Paylaş
Süreçlerin yumuşak geçişlerine değil hep yeni başlatılan dönemlere ihtiyaç duyuyor bu toplum.
Bir beyaz sayfa bitiyor diğeri açılıyor.
Yeni beyaz sayfayı açanlar eskisini bozanlar da olsa, onları sorgulamak suç sayılıyor. Bu işin kuralı, yeni beyaz sayfa dönemini koşulsuz desteklemektir. Bir süre sonra işler iyi gitmezse sayfaları iyice karalamak, yırtıp atmak için her türlü yolu denemektir.
Sonra hiçbir açıklama yapmadan yeniden bir beyaz sayfa döneminin arayışına girmektir. Yeni bir beyaz sayfa açarken gerektiğinde eski dönemin aktörlerinden yararlanmaktır. Bunu da ‘ne yapalım kötünün iyisi budur’ diye sunmaktır. Vasatları pazarlamak ve inandırıcı olmaktır.
Çocuksu ve gelişmemiş toplumlarda siyasi kısırlığın ardındaki en temel neden toplumun ihtiyaç duyduğu kronik beyaz sayfa açma nöbetidir.
Beyaz sayfa nöbetine tutulmuş çocuksu toplumlara yüksek dozda pembe haber uçurulur. Beyaz sayfa döneminin ilk günlerinde, medyadaki bütün haberler ‘büyük devrim, büyük hamle, büyük hedef, büyük uzlaşma, büyük atılım, büyük vs’dir.
Yıllardır tanıdığımız, bildiğimiz, sınadığımız siyasiler ve bürokratlar, yeni beyaz sayfa döneminde aniden kahraman, dahi, başarılı, cesur, altın çocuk, dürüst adam, sözünün eri, büyük kurtarıcı falan oluverirler. Tabii, beyaz sayfa döneminin sonuna doğru bu rütbeler hemen ellerinden alınıverir. Gene özlerine dönerler.
Periodik beyaz sayfalarla yönetilen toplumlarda sonuç hep hüsrandır. Hayal kırıklığıdır. Ancak beyaz sayfa açma bağımlılığı o kadar yüksek dozdadır ki bir beyaz sayfa döneminin sonundaki büyük hüsran yeni bir beyaz sayfa açma ihtiyacını doğurur.
Gene balonlar uçurulur...Kelebekler uçuşur. Meltemdir o dönemin rüzgarı. Hava berraktır. Beyaz sayfacı köşe yazarları, sil baştan başlarlar ‘en büyükleri, en kahramanları, en atılımcıları, en dürüstleri ve de başarılıları’ yazmaya.
Son günlerde Akdeniz ve Ege sahillerinde bir dizi sohbeti dinledikten sonra bu yazıyı yazmak ihtiyacını duydum.

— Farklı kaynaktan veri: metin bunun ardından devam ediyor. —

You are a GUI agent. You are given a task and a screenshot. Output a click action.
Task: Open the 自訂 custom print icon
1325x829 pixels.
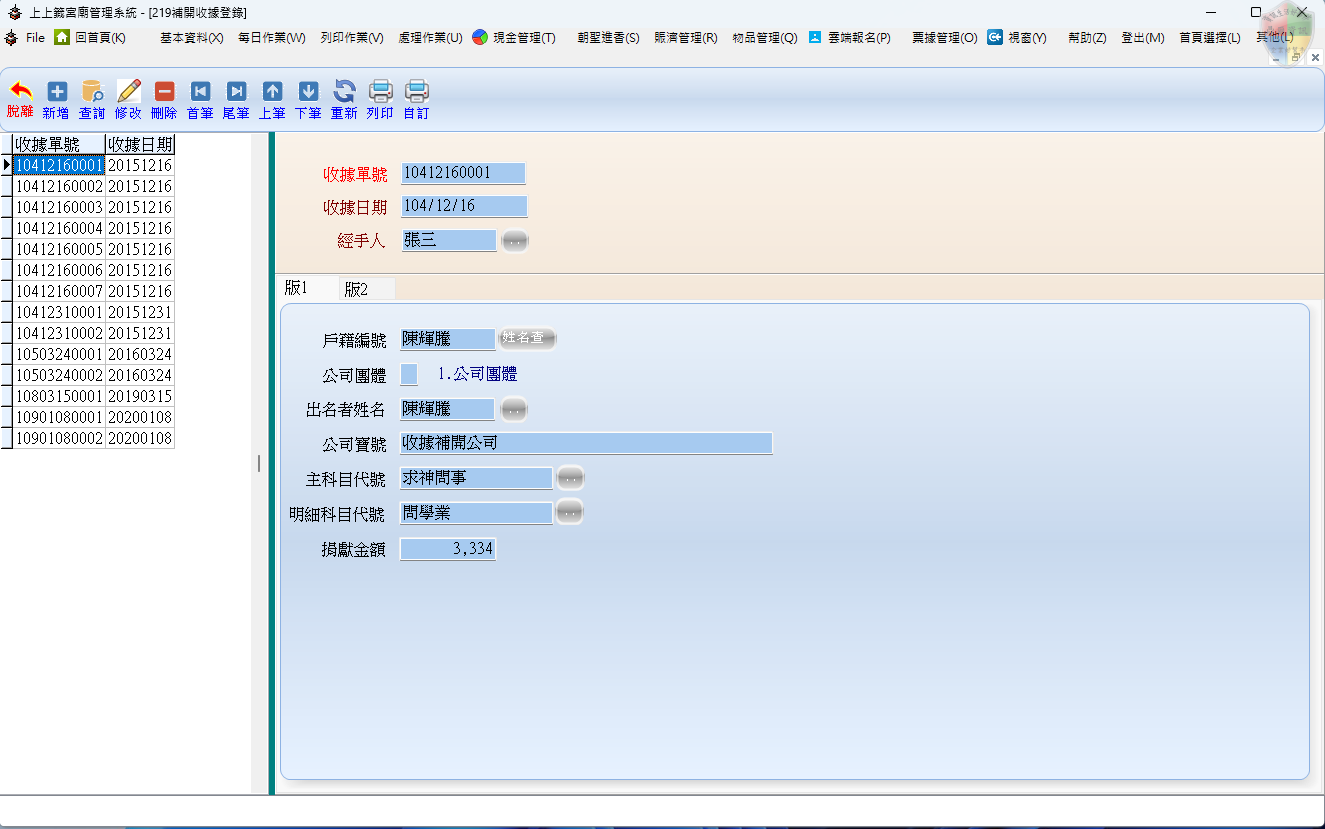(x=416, y=92)
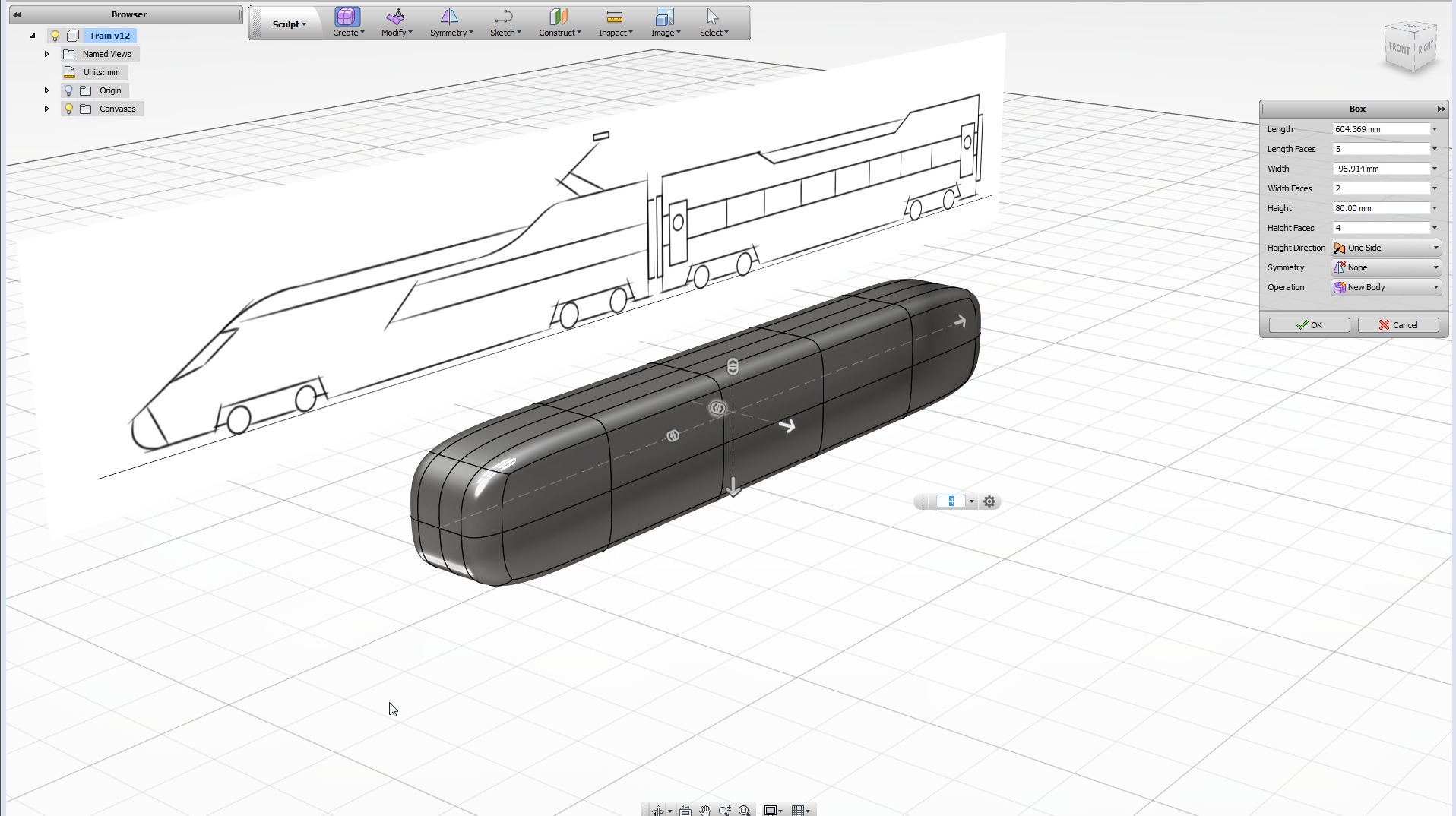Screen dimensions: 1456x816
Task: Click OK to confirm the Box creation
Action: click(x=1308, y=325)
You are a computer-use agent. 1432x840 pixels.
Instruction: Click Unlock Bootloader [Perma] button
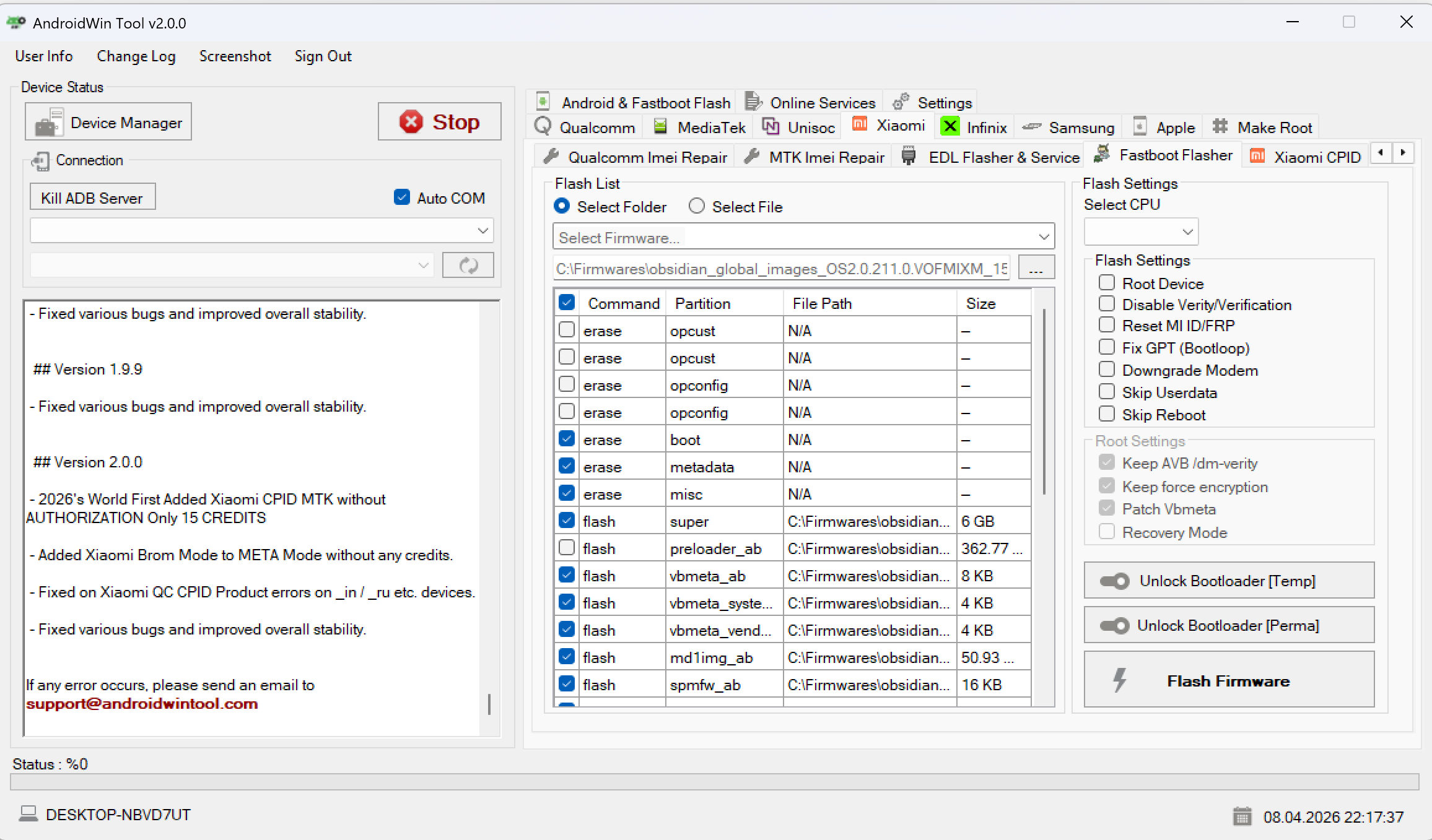[1228, 625]

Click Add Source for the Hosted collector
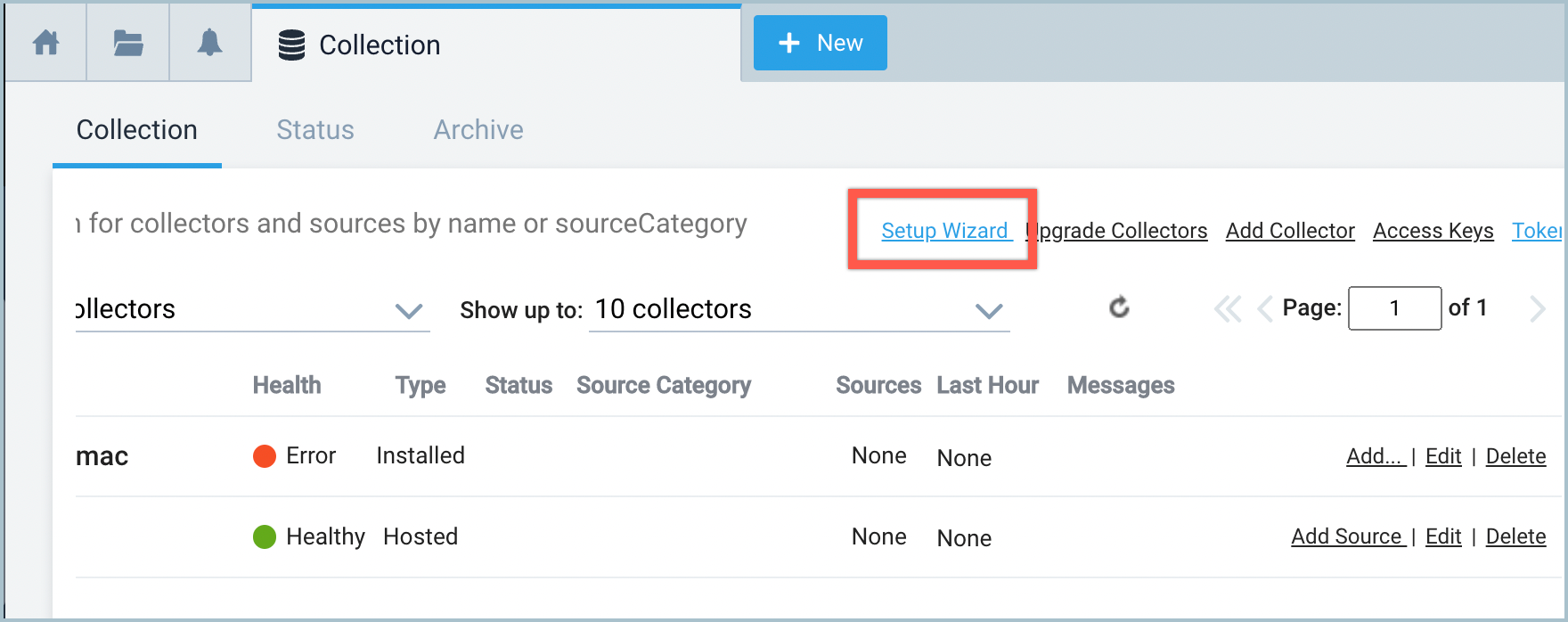[1347, 536]
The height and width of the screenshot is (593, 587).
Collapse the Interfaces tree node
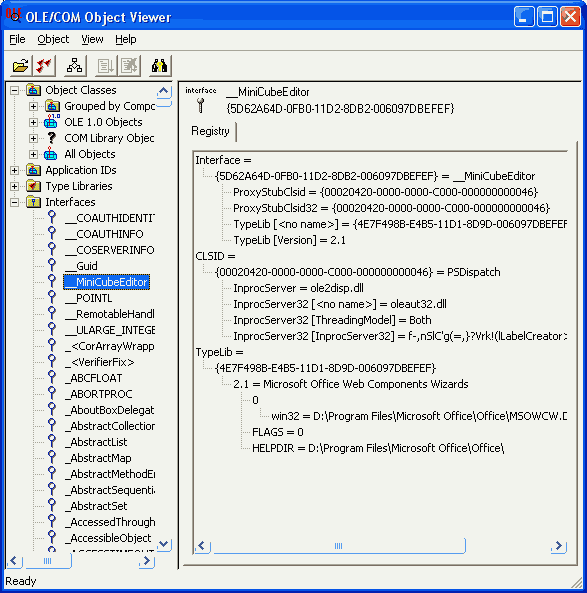[x=14, y=202]
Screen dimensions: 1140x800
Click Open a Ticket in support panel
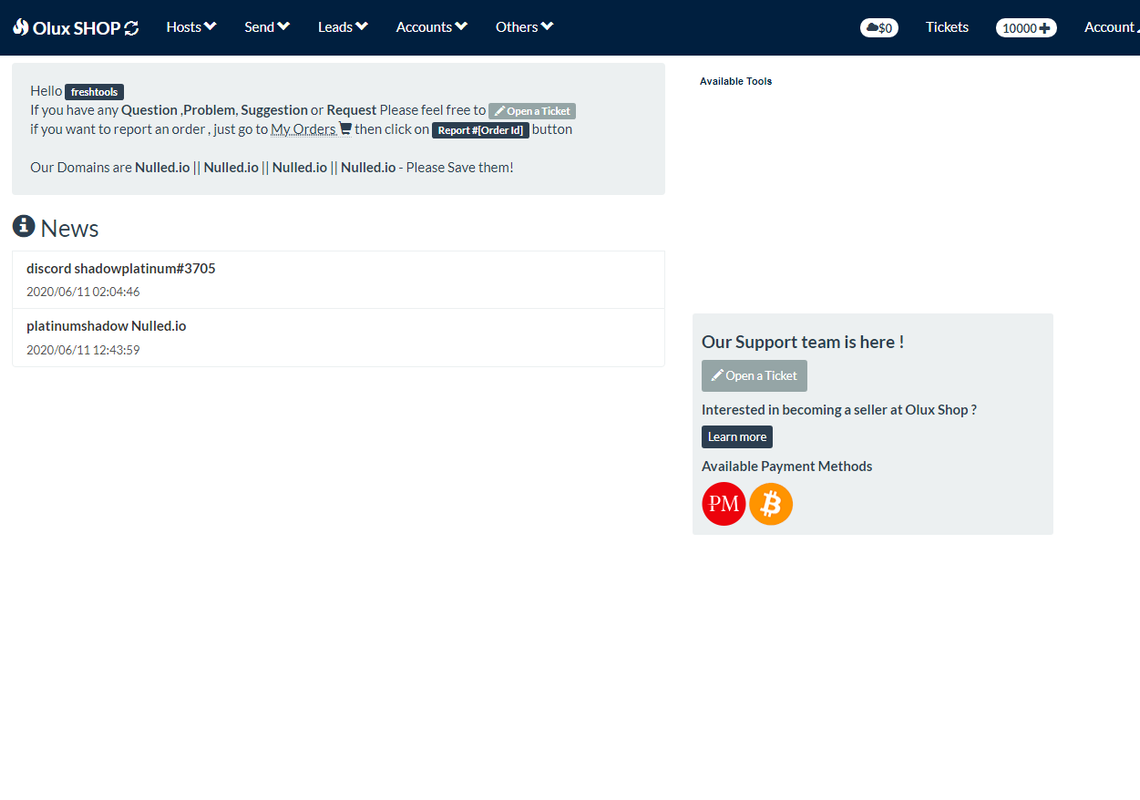tap(754, 376)
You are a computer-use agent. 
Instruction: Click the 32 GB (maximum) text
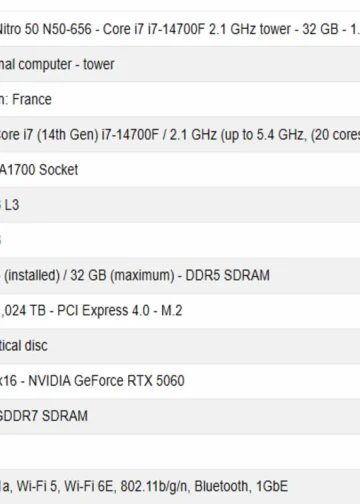[x=122, y=276]
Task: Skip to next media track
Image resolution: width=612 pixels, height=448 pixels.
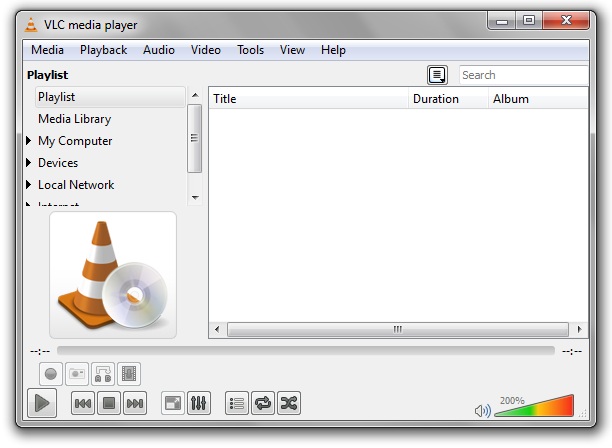Action: point(135,403)
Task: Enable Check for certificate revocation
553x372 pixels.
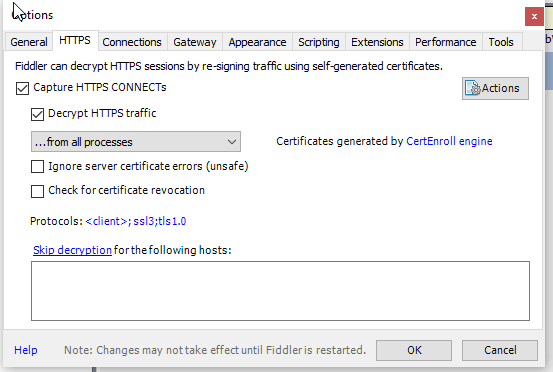Action: [37, 191]
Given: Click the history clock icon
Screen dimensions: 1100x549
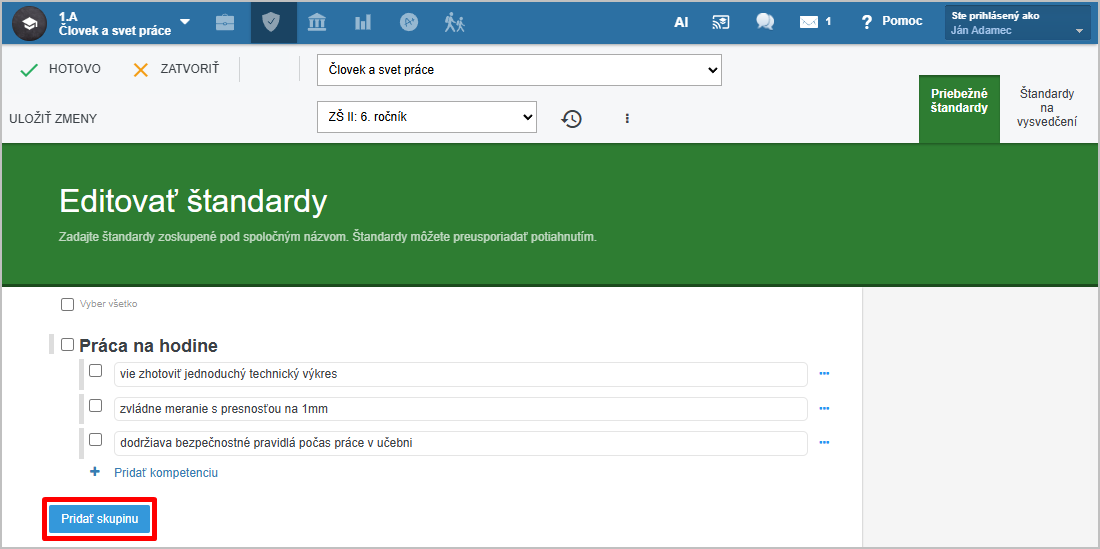Looking at the screenshot, I should coord(571,118).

Refahyol süfliliği ve de kabusundan kurtulmanın anlaşılır rahatlığını yaşayan insanlar anlaşılmaz bir rehavet içindeler.
Bu rehavet öyle boyutlar kazanmış ki, bugünkü yeni beyaz sayfa dönemine yapılan en küçük eleştiri bile büyük tepkiler yaratıyor. Hava derhal elektrikleniyor.
Kötünün iyisiyle yetinmek istememek hakkını kullanamıyorsunuz çünkü hemen yapıştırılan soru şu, ‘peki alternatif nedir’?
Sanki eleştirmeden, konuşmadan, tartışmadan alternatif üretilebilinirmiş gibi? Sanki eskiler eleştirilmeden yeni siyasi kadrolar çıkabilirmiş gibi?
Gerekliliği tartışılmayacak olan sekiz yılın politize edilmiş olmasını bile eleştiremiyorsunuz bu ülkede. Politize edilen bir eğitim projesinin içinin boşalacağını bile söyliyemiyorsunuz.
Beyaz sayfa bağımlılığından kurtulmanın yolu, eleştirirek, konuşarak alternatif üretmeye katkıda bulunmaktır. Süreçler ve de devamlılıklar yaratmaktır.
Bir beyaz sayfacı da olabilirsiniz. Ama yeniden hüsrana düşmemek için artık hiç korkmadan sorgulamak ve eleştirmek dönemini başlatmak zoundayız. Beyaz sayfa değil, gerçekleri tartışma, irdeleme ve de kalıcı çözüm arama dönemini başlatmalıyız. Çünkü açılan her beyaz sayfa, toplumsal hafızayı ve daha önelisi güven duygusunu alıp götürüyor. Sayfalara değil süreçlere ihtiyacı var bu toplumun.
Bunu talep etmek de bir entellektüel fantezi falan değildir.